Of course, cities are considerably smaller in area than Ulster County. Moving students from Ellenville to Saugerties would impose too much bus time. What to do?

The Benjamin Center Report examined the transportation issue in some detail. If the county was split east-west, it would put Wallkill High and Onteora too far apart, with travel time of 57 minutes between them, while splitting the county on a north-south axis reduced some travel times considerably. Thus travel from Highland to New Paltz is just 10 minutes, and Wallkill is only 17 minutes from New Paltz. However, Ellenville students would still be burdened in this configuration with journeys of 46 and 40 minutes to the schools furthest away. Indeed, Ellenville's location imposes a travel burden in any configuration that might be chosen.
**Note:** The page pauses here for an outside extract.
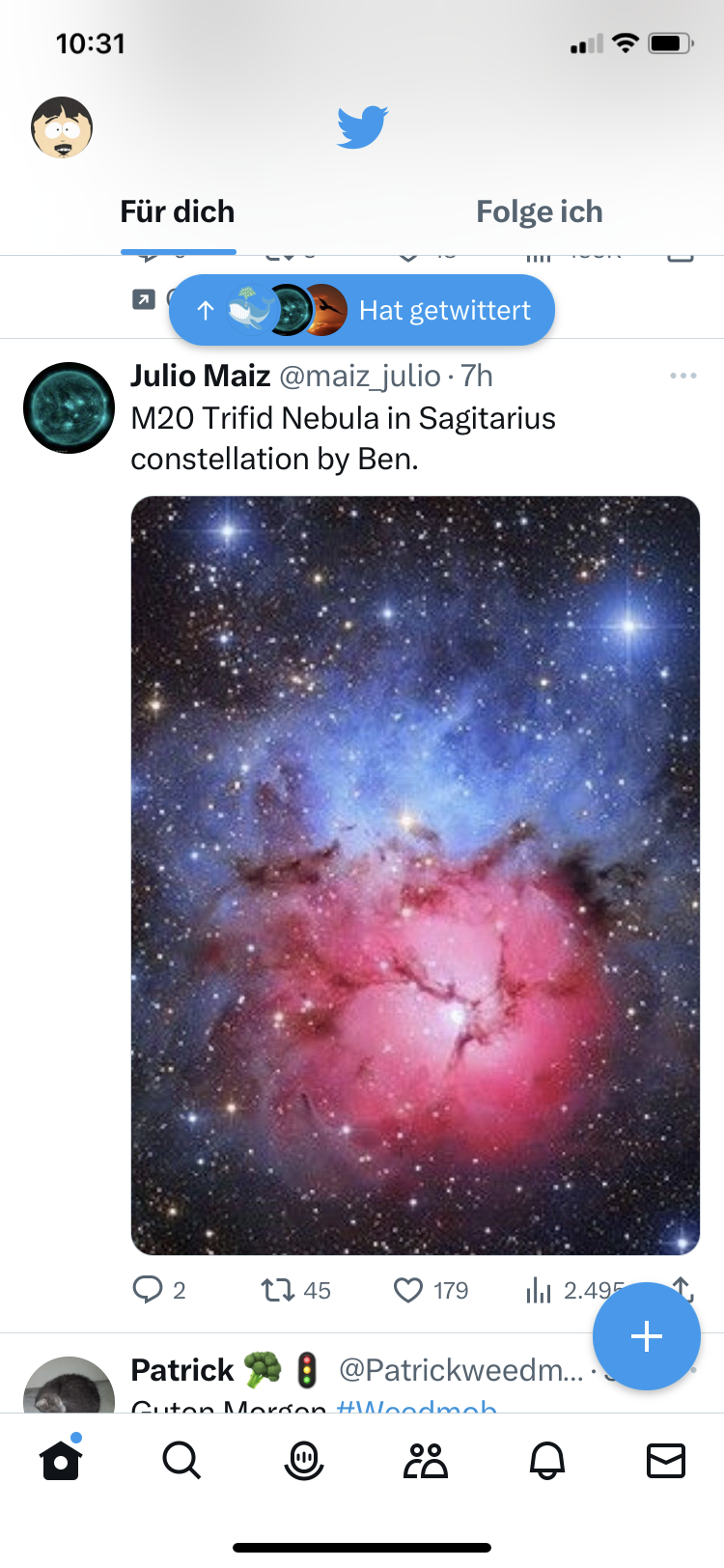Open Messages envelope icon
Viewport: 724px width, 1568px height.
666,1461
This is something that Ellenville's athletes have long had to deal with, of course, so it isn't unheard of. But team sports is after school and outside the academic time frame.

For greatest efficiency, the report suggests that Ulster BOCES could coordinate this aspect of a quasi-magnet high school program.

Staffing would also be a difficult issue. Districts all work within complex contracts hammered out over decades with teachers and administrators and are all different as a result. The report suggests that employing the teachers for quasi-Magnet school courses through Ulster BOCES could unlock this puzzle, allowing districts to join together to hire a teacher and sharing the cost with BOCES aid, which can cover as much as 60 percent of such services.

So, how might it work in our area? One high school that already has a degree of specialty is Rondout Valley, where agriculture has been a focus. This jibes with the growing realization that the region has a revived future supplying New York City with specialty agricultural products from craft beer and cider to artisanal cheeses, honey and salad greens grown year round in temperature-controlled structures. Rondout Valley High could become an agriculture-oriented quasi-magnet school with travel times from Kingston, Onteora and Saugerties at the upper end, as well as New Paltz and Wallkill from the south, longer than those from Ellenville... which in turn could find its own specialties. These are our changing futures.

The report suggests specialties in STEM (Science, Technology, Engineering and Math), arts, humanities, business, performing arts and agricultural science.

Taking this approach would turn Ulster County into a kind of "high school campus" albeit one with bus trips between classes. But the report notes that school districts would be able to develop deep expertise in a certain specialization, offering Ulster students the same level of educational opportunity that might only be available in much larger, more tightly knit communities. And, the problem of distance can also be addressed by "distance learning" via the internet. In such a scenario, one familiar to many college students around the world, travel to a class or lecture is undertaken two or three times a week and the rest of the time students communicate with teachers/professors via email.

The report adds that another benefit of the Quasi-Magnet school approach is that it would leave current school districts secure in their own local identities and history, which is important for their communities. Expansion of educational opportunity in the face of relentless fiscal austerity would seem to be a perfect example of making "shared services" work for our communities.